Vue sur Rouen @Adobe Stock

clock Publié le 26 août 2022

La pollution de l’air représente la troisième cause de mortalité en France, après l’alcoolisme et le tabagisme ! En Normandie, la qualité de l’air est surveillée de près. C’est la mission d’Atmo, association agréée de surveillance de la qualité de l’air soutenue par la Région. Les études qu’elle réalise quotidiennement guident les autorités dans les mesures à prendre pour préserver la santé des habitants.

« On dit que l'on peut vivre 30 jours sans manger, 3 jours sans boire, mais seulement 3 minutes sans respirer. »

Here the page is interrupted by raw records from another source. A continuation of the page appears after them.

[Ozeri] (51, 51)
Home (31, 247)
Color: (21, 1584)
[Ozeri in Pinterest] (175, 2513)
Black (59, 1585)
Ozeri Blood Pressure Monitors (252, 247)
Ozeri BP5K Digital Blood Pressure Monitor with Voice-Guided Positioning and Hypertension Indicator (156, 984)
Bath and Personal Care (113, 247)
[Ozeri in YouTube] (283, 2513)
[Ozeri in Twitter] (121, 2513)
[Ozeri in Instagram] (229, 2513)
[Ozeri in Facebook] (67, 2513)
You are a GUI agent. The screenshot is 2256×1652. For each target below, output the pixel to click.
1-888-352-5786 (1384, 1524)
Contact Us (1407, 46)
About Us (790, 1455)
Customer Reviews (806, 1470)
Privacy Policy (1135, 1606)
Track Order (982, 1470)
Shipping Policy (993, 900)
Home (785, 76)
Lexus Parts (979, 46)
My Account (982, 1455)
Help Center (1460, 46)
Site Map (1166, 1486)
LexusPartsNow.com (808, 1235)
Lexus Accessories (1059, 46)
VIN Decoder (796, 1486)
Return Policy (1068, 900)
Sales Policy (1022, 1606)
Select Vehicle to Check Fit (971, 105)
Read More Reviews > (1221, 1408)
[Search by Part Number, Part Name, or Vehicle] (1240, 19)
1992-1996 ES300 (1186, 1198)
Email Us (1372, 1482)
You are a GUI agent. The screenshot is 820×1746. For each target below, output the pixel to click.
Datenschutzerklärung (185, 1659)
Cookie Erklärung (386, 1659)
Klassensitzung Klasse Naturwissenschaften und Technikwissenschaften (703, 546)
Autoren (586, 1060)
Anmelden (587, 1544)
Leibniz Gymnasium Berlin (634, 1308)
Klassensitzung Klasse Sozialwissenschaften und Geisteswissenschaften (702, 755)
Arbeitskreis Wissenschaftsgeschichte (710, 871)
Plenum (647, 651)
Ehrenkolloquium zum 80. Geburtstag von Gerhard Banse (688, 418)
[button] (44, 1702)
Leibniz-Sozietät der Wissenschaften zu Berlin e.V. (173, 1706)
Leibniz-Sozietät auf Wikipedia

Christophe Legrand, directeur adjoint d’Atmo Normandie à Caen

On respire 15 000 litres d’air par jour en moyenne

Chaque jour, la respiration d’un adulte sollicite 15 000 litres d’air en moyenne, ce qui représente environ 10 litres par minute. En marche rapide, cette quantité s’élève à 30 litres, et même jusqu’à 100 litres par minute en vélo intensif ou en course d’endurance.

Et la dégradation de l’état de l’air se fait vite ressentir sur la santé humaine : en France, le coût sanitaire engendré par la pollution de l’air a été évalué à 100 milliards d’€ par la commission d’enquête du Sénat de juillet 2015. D’où l’importance de garder un œil sur l’évolution des pollutions, afin de mieux s’y adapter, de mieux les anticiper mais aussi de mieux les limiter.

20 actions pour limiter les polluants

Essentielle à la vie sur terre et enjeu majeur de santé publique, la préservation de la qualité de l’air dans l’atmosphère fait l’objet d'accords internationaux. En France, le code de l’environnement reconnaît le droit de respirer un air qui ne soit pas nuisible pour la santé, mais l’évaluation et la gestion de la qualité de l’air sont gérées à l’échelle européenne, L’Organisation mondiale de la santé (OMS), pour sa part, préconise des lignes directrices qui structurent les normes européennes ou nationales.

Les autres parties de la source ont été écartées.